--- START ---

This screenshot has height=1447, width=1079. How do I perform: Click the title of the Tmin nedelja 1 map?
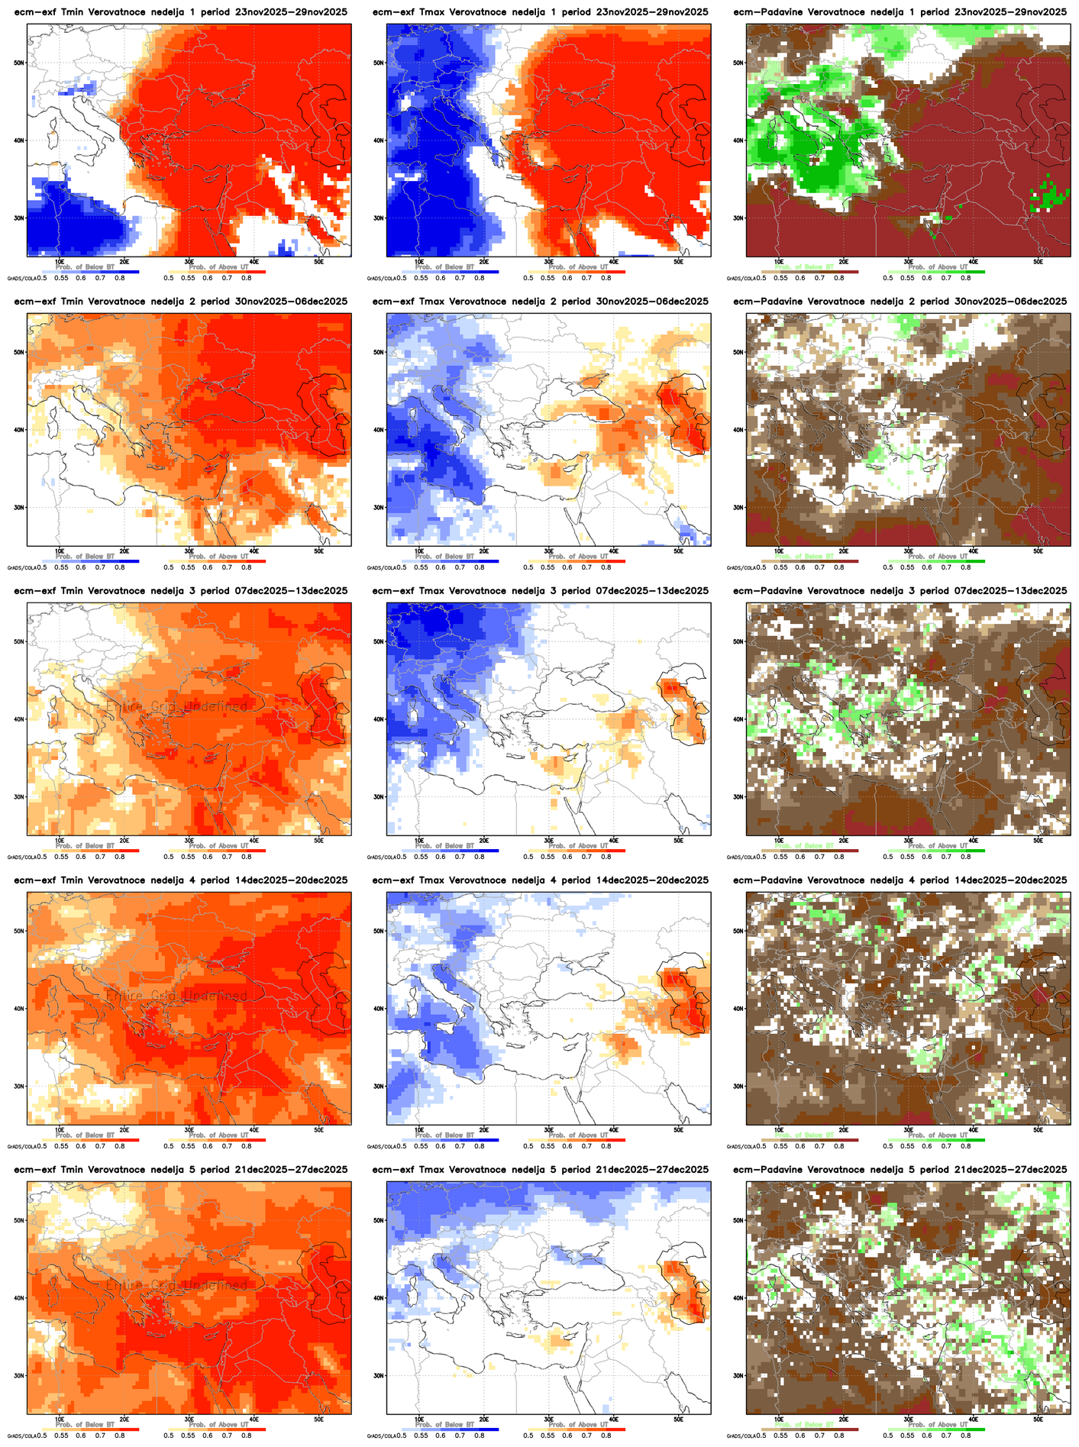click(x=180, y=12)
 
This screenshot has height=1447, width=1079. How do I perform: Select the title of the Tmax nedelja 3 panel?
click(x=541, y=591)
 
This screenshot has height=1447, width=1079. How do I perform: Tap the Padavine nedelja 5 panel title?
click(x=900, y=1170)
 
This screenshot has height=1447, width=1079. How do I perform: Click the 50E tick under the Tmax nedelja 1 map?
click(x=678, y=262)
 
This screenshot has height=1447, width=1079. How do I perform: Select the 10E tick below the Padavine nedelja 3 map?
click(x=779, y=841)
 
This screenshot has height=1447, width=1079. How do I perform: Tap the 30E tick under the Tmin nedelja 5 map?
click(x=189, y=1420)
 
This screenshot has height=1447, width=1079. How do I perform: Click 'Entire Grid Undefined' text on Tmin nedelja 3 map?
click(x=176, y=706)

--- END ---

Requirement: Copy all of the records above word for word, leaving out the picture.

Complete response:
This screenshot has height=1447, width=1079. How do I perform: Click the title of the Tmin nedelja 1 map?
click(x=180, y=12)
 
This screenshot has height=1447, width=1079. How do I perform: Select the title of the Tmax nedelja 3 panel?
click(x=541, y=591)
 
This screenshot has height=1447, width=1079. How do I perform: Tap the Padavine nedelja 5 panel title?
click(x=900, y=1170)
 
This screenshot has height=1447, width=1079. How do I perform: Click the 50E tick under the Tmax nedelja 1 map?
click(x=678, y=262)
 
This screenshot has height=1447, width=1079. How do I perform: Select the 10E tick below the Padavine nedelja 3 map?
click(x=779, y=841)
 
This screenshot has height=1447, width=1079. How do I perform: Tap the 30E tick under the Tmin nedelja 5 map?
click(x=189, y=1420)
 
This screenshot has height=1447, width=1079. How do I perform: Click 'Entire Grid Undefined' text on Tmin nedelja 3 map?
click(x=176, y=706)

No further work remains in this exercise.